The ONS revised down progress for Could and April, prompting Pantheon Macroeconomics to chop its progress forecast for the third quarter to 0.2 per cent, from 0.3 per cent, which is 0.1 proportion level under the Financial institution of England’s forecast. GDP figures for the third quarter shall be launched in November.
“Development slowing under the MPC’s forecast leaves a [BoE] charge reduce in November as a racing certainty,” mentioned Rob Wooden, economist on the consultancy.
“However the UK’s enlargement nonetheless has additional to run,” he added, predicting that wage rises, low unemployment and decrease rates of interest would contribute to 0.4 per cent progress within the last quarter.
Reeves mentioned it was “welcome information that progress has returned to the financial system”, including: “Rising the financial system is the primary precedence of this authorities so we are able to repair the NHS, rebuild Britain and make working individuals higher off.”
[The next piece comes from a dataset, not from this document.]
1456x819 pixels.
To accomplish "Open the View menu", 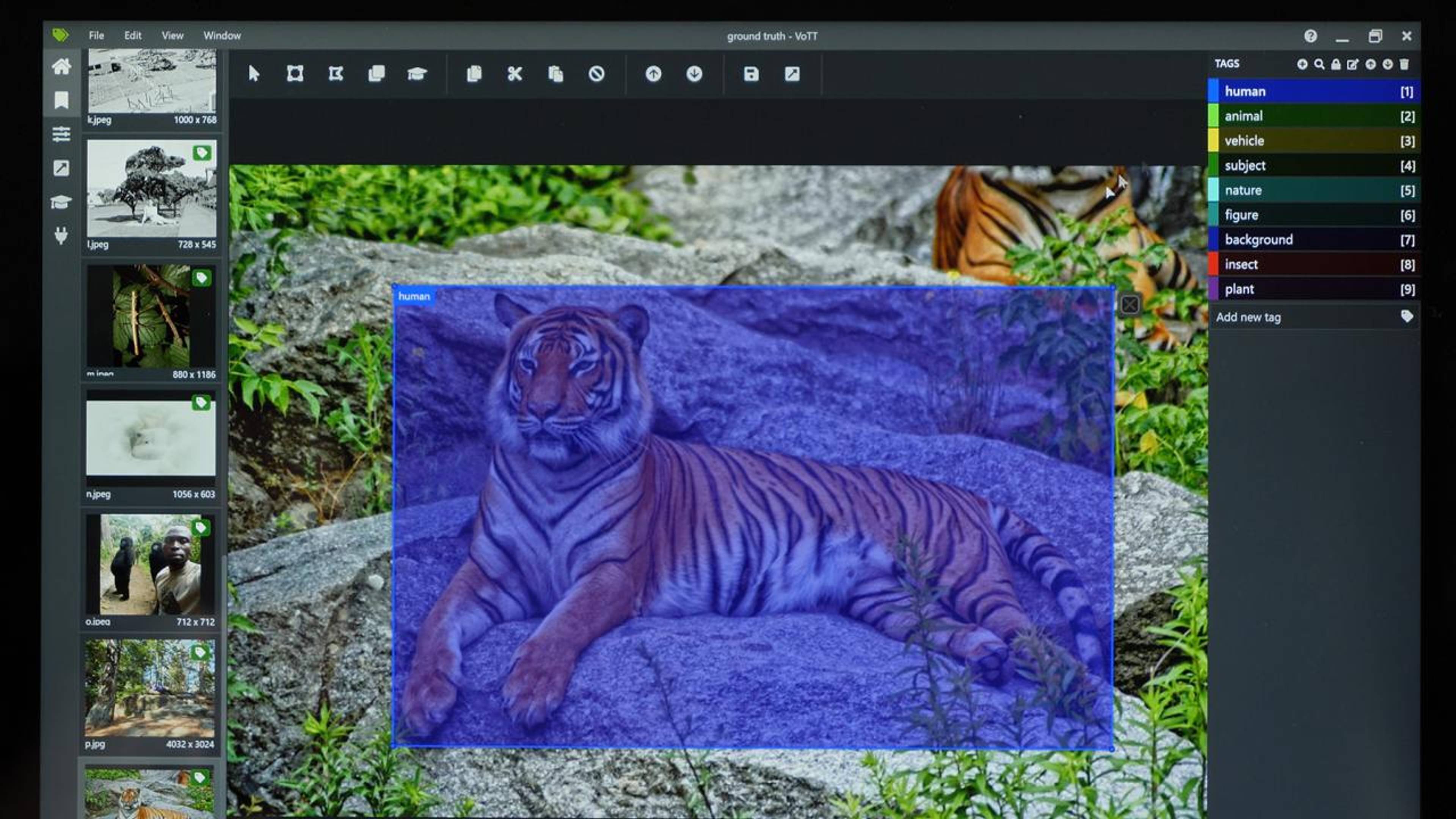I will coord(173,36).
Within the three months to August in contrast with the earlier three months, the financial system grew 0.2 per cent — a pointy slowdown from the 0.7 per cent enlargement within the three months to March and progress of 0.5 per cent within the second quarter.
“All primary sectors of the financial system grew in August, however the broader image is one among slowing progress in latest months, in comparison with the primary half of the yr,” mentioned Liz McKeown, ONS director of financial statistics.
Figures from the company additionally confirmed that the products and companies commerce deficit, the hole between exports and imports, widened by £3bn to £10bn within the three months to August, due to elevated imports of products.
The financial system entered a technical recession on the finish of final yr, however returned to progress at the beginning of this yr as value pressures eased and mortgage charges fell.
Falling inflation prompted the BoE to chop rates of interest in August for the primary time in additional than 4 years. The central financial institution held its benchmark charge at 5 per cent final month however indicated it would cut back borrowing prices once more on the subsequent assembly of the Financial Coverage Committee on November 7.